La vigilancia y el control tendrían su origen en la decadencia, cuando ya no se puede sostener el castillo de naipes. Cuando uno es despojado de su poder y consciente de lo que hizo, ¿hay posibilidad de redención?
El cura Sandalio Quiroga intenta devolver la fe a una comunidad perdida, pero también parece enfrentarse a sí mismo. ¿Le interesaba explorar las contradicciones internas de quienes intentan guiar a otros?
Por supuesto. Sandalio recoge el testigo de la fe y la intenta transmitir a un pueblo decadente y desalmado. La duda parece imposible para alguien que tiene férreas creencias reivindicadas a lo largo de tanto tiempo.
¿Cómo es el camino del mártir? ¿Qué dudas precipitan a Sandalio para ser huérfano espiritual, ahora?
De tanto estar volteado ante los ídolos, olvidó lo que corría detrás de sus espaldas, que es mucho.
La novela plantea una pregunta inquietante: “¿Somos dueños de nuestras decisiones o alguien nos observa?
”. ¿Cree que hoy vivimos más vigilados —social, emocional o digitalmente— de lo que pensamos?
Es el juego: que el sujeto sienta que es libre de acción y consumo. La vigilancia es imperceptible. Esto nos aferra a no querer buscarla porque no la vemos. Caemos en el juego kafkiano, lo absurdo de la burocracia, la alienación moral, la ocultación de perspectivas más profundas. Cuanto más superficiales y dispuestos al consumo, tanto mejor para los que dirigen el juego.
Para los grandes peces somos una masa hegemónica; lo demás es una distracción.

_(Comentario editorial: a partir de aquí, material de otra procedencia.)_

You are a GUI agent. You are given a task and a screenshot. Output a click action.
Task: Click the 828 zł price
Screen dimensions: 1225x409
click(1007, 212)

Hay una fuerte sensación de incomodidad y tensión emocional a lo largo de toda la obra. ¿Busca que el lector salga transformado o incluso perturbado tras la lectura?
Seré taxativo: sí.
No como inclinación al sufrimiento fácil del lector, sino como forma de bucear ciertos abismos que evitamos, no cuestionamos y forman parte radical de nuestra existencia. La literatura, todos los libros que me quebraron tuvieron la característica de hacerme respirar el mundo con búsqueda y sed de verdad.
No aspiro a menos. Admito mi ambición e incluso delirio por ello. Pero, reconozco que hay demasiados lectores con esta misma sed de entendimiento.

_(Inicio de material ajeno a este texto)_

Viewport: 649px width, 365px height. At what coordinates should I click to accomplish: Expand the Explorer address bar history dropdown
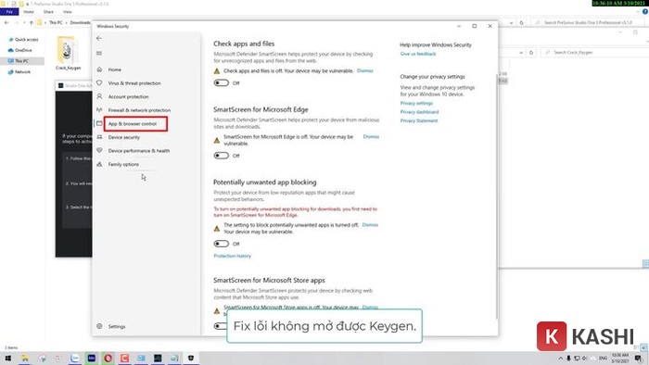pyautogui.click(x=512, y=23)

Como estudiante de Filosofía, ¿qué autores o corrientes filosóficas han influido más en su manera de entender la literatura?
En un principio:
Platón, por lo brillante de los Diálogos y la capacidad de contradecir sus mismas ideas. San Agustín y Confesiones por el matiz teológico y búsqueda incesante de Dios con la filosofía y el martirio. Nietzsche, por la capacidad de unificar el mundo griego y el venidero con una destreza inigualable. Diría también, como es obvio, Foucault junto con el posestructuralismo, por precisar estructuras de poder más allá de lo que parece estático o cíclico. Por último, Unamuno y el existencialismo cristiano español.
En su biografía afirma que escribir es una necesidad vital y una forma de revelar aquello que permanece oculto. ¿Qué verdades personales siente que dejó encerradas dentro de esta novela?

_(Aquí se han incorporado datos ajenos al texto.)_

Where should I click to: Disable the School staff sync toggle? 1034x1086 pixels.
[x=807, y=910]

Sobre todo, mi capacidad de contradicción. Siento que eso es más que suficiente. También, la sensación de juicio y vigilancia que me asfixia y eleva de manera simultánea.
Encierra mi intensidad, la gana por recibir la frase que exprese la idea de la forma más elegante y digerible para el lector.
Mi fe y mis crisis radicales.
Percibo que el libro no escasea de preguntas existenciales. Eso era mucho que en mí había enclaustrado.
Querida Llorona o del Panóptico es su primera novela. Después de un debut tan intenso y simbólico, ¿hacia dónde cree que evolucionará su literatura en el futuro?
El futuro en la literatura pienso que es incierto. Los temas, la forma de ejecutar la prosa, los personajes te eligen a ti, en cierto modo. Escribo lo que sé, lo que pienso y con la escritura pretendo transformar y trascender; como especie de cambio de paradigma. Si bien es cierto que esto es así, en mi cabeza merodean otros proyectos, a saber: relatos, cuentos o novelas. En todos ellos, descubro una nueva voz y estilo que ejecutar.
No quiero quedar inmóvil con lo que estoy cómodo como escritor.
Hay en mí una gran necesidad de cambio.